この不気味な世界で子供3人の死を武器に打撃を与えるためにね……。
しかし、実際には話を持ちかけた少女だけが死ぬことができた。
なぜほかの二人は死ぬことができなかったのか?その理由は一人が死ぬのが怖くなり大人たちに計画をばらしたんだ
それで残り一人はぎりぎり助かった。
その一命をとりとめた一人は後ろめたさを覚えながら13年の月日が流れた世界の話なんだ。
なんかあらすじと被った感じがあったけどまあいいか(笑)
後の続きは本書を読んでほしいな
気になりますね…もやもやします
本書の読む心構え
SF小説の読み方で重要なのは、小説の世界の中にどっぷりつかり考えることなんだ。
別に読み方の解釈が作者と会う必要はないよ
僕だって本はたくさん読んでいるけど、誤読なんてかなりあると思うしね。
この本書の考える点はやっぱりユートピアの存在だよね。
歴史は言葉や文字を受け継いで伝えられてきたけど、人類は戦争を繰り返しあたかも何も学ばなかったかのようにふるまってきた。本書も書かれているけど
歴史が伸びてゆけば行くほど、学期内という物量的な限界のために、多くの歴史がどんどん圧縮されていく。
千年後の歴史の授業を想像して……略~ 私たちなんて一分も扱われればいい方。これほど何もない時代にすっぽされても仕方ない。

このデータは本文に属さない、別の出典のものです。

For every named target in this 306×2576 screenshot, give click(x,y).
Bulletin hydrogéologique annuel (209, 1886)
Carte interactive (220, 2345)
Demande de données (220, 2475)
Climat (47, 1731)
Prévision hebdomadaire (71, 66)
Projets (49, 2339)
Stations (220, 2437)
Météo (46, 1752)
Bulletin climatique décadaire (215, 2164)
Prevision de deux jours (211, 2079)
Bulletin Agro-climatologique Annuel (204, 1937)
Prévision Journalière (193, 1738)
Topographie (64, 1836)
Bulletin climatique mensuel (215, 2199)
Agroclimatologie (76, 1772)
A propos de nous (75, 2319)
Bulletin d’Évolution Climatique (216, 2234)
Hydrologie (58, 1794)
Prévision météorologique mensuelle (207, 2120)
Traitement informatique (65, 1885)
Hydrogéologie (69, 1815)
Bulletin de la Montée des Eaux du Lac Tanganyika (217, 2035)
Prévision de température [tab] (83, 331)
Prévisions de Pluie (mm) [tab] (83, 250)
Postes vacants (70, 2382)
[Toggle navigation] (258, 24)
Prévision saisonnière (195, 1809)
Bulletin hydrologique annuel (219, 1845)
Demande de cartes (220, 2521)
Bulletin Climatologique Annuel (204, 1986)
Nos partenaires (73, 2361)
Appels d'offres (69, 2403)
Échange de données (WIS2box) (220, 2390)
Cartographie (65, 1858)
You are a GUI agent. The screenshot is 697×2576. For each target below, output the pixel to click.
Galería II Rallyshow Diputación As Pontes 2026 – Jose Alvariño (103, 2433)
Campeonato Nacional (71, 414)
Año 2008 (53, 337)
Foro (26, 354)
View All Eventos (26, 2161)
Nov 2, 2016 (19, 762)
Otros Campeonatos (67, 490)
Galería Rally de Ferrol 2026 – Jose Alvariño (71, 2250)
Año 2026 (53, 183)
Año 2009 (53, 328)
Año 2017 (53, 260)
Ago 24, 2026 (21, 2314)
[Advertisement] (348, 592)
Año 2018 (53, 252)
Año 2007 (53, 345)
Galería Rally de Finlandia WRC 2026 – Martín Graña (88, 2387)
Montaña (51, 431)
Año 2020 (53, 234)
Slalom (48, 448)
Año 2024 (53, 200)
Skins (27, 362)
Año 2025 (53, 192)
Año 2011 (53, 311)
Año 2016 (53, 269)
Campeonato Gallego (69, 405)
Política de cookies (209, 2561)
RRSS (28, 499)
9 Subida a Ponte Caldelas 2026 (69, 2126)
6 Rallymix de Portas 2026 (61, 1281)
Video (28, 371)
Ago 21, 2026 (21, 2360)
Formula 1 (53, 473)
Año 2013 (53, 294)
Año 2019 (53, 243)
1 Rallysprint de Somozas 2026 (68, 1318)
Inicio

歴史が無限に伸びていき、わたしたちの時間は要約され、さらに要約され、やがて圧縮されすぎて消えてしまう。
ハーモニー P160
要はどんな悲惨なことがあっても、時間がたてば薄れ、その間の出来事によって省略されすぎて形がなくなっていくってことなんだ。
この言葉はかなりしっくりくるよね。
まあ~要約されなければ今の歴史の教科書があんなに薄いはずがないしね。
そこで今までの悲惨さを凌駕する事件が起きた〈大災禍(だいさいか)〉だ!!
この事件で世界のあらゆる人々にトラウマ級の大打撃を与えた。
だから、この事件が終わってみんなが話し合ったんだ
どっちにかじを切るかを選ぶ必要が出てきた幸福を得るか、真理を得るかをね。